Large DMN Optimization

393 views
Skip to first unread message

Michael Gallo

unread,
Sep 21, 2021, 4:45:27 PM9/21/21
to Drools Usage
I am testing the performance of DMNs at scale and am wondering if there is any form of a hash map or other performance tweaks I am missing? I have a 50,000 line simple relationship, within a DMN file using Kogito. The relationship is just positive integers from 0-50,000 with a second column being the positive integer divided by 2 (calculated ahead of time and hard coded into the DMN). When making a request via Postman trying to access a specific line in the relation, I see an average response time of 1,200 ms which is way too much for our current use case. If I make the same request on a 5,000 line version of the same relation I see a response time of roughly 500ms. The FEEL expression I am using to access the row I want is RELATION[PARAM=input].column.

I have done a very similar test with Decision Tables. A 5,000 row decision table gives me response times of roughly 387 and a 50,000 row decision table gives me a response time of 500 for the same calculation so I am still seeing some performance trade off based purely on the size of the decision.

Matteo Mortari

unread,
Sep 21, 2021, 5:23:51 PM9/21/21
to Drools Usage
Hi Michael,
thank you for your interest in Kogito and Drools DMN engine.

I believe it should be clarified that A DMN Relation boxed expression is not a Map and it does not work like a HashMap.
So, there is no specific "optimization" that works specifically on DMN Relation boxed expressions. 
I am saying this based on the use-case you refer to in the example FEEL expression; that, in fact, is not semantically a look-up as you are suggesting, but a filtering.

When it comes to a DMN Decision Table boxed expression, it is a different story.
In that case, some optimizations are performed internally, automatically.
Further, some specific configuration flags might improve on big scale tables (such as this flag)
Further and most importantly, we are continuously working on new performance improvements by leveraging even better Drools Core capabilities (ref DROOLS-4605)
A DMN Decision Table might also be used for look-up use cases too.

So this is from the purely perspective on where you can actually expect to gain performance benefit, both semantically, and on an engine implementation.

That said, it is quite interesting to hear you have a case for a 50K lines look-up table in DMN!
I suspect this is not manually edited in the DMN Editor by some Business Analyst --but please correct me if I'm wrong here!

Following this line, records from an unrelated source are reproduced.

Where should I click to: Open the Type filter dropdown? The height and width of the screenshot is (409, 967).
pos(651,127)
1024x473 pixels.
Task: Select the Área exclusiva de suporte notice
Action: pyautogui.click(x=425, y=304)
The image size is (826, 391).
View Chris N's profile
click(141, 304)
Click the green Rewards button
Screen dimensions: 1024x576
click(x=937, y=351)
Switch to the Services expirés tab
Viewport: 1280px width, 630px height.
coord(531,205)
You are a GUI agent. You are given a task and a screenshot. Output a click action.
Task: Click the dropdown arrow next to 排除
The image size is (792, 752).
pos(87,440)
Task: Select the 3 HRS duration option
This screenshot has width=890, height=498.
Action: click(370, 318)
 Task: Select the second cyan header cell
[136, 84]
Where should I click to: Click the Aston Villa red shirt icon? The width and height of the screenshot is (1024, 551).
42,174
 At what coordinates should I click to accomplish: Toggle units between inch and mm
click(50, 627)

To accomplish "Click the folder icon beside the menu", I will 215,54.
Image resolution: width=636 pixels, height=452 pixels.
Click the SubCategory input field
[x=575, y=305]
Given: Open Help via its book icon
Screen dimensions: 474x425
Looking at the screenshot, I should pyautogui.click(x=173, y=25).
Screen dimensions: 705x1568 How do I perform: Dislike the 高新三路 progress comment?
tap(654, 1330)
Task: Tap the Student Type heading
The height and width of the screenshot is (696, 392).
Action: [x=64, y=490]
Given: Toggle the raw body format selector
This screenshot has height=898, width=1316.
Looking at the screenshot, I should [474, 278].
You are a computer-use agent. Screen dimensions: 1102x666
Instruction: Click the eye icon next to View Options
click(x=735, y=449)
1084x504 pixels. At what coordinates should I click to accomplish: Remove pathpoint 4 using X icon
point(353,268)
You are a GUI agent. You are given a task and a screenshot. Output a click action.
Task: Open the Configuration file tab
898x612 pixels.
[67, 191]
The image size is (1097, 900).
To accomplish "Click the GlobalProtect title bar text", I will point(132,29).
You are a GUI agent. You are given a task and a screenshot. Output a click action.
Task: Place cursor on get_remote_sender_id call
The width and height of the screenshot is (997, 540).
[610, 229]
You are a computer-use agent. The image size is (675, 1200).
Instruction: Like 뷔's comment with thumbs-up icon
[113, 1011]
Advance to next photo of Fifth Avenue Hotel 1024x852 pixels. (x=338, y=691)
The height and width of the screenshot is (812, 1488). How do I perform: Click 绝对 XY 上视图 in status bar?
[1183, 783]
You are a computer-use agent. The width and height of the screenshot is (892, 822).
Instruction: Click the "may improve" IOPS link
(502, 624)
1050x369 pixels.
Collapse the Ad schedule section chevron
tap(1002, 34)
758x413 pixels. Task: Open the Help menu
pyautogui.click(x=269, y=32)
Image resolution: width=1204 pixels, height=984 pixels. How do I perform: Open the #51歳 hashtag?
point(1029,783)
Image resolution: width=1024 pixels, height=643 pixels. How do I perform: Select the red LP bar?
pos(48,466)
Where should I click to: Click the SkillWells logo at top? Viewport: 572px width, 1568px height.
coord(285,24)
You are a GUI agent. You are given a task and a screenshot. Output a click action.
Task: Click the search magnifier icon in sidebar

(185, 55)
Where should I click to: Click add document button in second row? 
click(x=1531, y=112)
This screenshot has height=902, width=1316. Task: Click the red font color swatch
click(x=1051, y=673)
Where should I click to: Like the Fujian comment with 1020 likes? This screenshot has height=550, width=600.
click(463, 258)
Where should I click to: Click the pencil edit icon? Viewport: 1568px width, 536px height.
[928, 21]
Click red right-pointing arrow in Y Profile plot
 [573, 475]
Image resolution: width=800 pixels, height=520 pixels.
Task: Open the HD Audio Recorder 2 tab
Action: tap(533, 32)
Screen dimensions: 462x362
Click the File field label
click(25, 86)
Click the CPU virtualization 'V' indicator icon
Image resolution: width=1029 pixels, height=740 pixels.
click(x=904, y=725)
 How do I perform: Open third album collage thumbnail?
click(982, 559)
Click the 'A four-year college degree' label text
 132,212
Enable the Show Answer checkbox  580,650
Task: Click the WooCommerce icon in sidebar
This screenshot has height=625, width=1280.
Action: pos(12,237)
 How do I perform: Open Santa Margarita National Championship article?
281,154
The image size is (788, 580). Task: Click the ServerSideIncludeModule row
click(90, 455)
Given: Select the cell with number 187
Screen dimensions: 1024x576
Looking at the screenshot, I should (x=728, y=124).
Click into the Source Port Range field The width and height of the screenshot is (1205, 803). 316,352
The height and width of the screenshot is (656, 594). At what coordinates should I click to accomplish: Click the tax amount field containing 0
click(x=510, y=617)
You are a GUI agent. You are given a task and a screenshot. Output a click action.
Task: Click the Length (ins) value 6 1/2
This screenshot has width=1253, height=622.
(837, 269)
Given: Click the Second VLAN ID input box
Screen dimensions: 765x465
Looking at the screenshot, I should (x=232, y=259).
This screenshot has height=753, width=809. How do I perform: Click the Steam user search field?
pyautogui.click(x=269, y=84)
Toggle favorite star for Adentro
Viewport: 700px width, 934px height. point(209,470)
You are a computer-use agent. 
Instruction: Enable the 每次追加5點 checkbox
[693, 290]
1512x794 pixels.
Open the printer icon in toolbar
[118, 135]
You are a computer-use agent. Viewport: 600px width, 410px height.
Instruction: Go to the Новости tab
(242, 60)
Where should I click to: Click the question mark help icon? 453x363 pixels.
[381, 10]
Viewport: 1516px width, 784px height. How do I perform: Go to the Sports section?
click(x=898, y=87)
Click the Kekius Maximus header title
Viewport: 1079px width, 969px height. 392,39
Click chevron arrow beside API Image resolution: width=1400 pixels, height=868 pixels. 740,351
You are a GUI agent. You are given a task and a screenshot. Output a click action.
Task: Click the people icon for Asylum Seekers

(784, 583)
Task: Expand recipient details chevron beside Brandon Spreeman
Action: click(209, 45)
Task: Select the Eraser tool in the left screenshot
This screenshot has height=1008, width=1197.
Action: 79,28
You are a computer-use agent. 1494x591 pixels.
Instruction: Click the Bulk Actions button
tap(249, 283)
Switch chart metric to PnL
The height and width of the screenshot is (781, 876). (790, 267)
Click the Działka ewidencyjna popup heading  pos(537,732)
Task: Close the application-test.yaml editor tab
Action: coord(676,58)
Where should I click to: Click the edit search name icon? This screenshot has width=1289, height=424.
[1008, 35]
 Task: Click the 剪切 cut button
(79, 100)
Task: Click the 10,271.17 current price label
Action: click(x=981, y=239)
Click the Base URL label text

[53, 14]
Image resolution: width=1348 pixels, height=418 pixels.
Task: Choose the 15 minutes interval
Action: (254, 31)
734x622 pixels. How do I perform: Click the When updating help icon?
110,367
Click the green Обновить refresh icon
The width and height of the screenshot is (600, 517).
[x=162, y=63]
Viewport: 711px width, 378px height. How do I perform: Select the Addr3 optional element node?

So if these 50K lines are originally stored in a RDBMS, and you need to integrate that content within some DMN model, I would advise to evaluate Integration patterns too.
E.g.: a BKM node performs the look-up on the DB based on the criteria you identified. Once the result is pulled by the BKM inside the DMN, you can use it in the remainder of the decision graph of DMN.
Just some initial food for thought.
As the original use-case you seems to be hinting to, is about a look-up on some massive relational data, that is likely already existing in some DB, I would use the right-tool-for-the-job of keeping the relational data in the DB where it is currently sitting, and integrate it with DMN where it shines best, which is expressing decision logic.

It could also be the case that you identified some specific use-case which merits some further investigation on the DMN engine side.
In that case don't hesitate to share with us more details, and we'd be happy to look further into it.
But in any case we will need to always respect the real DMN specification semantics.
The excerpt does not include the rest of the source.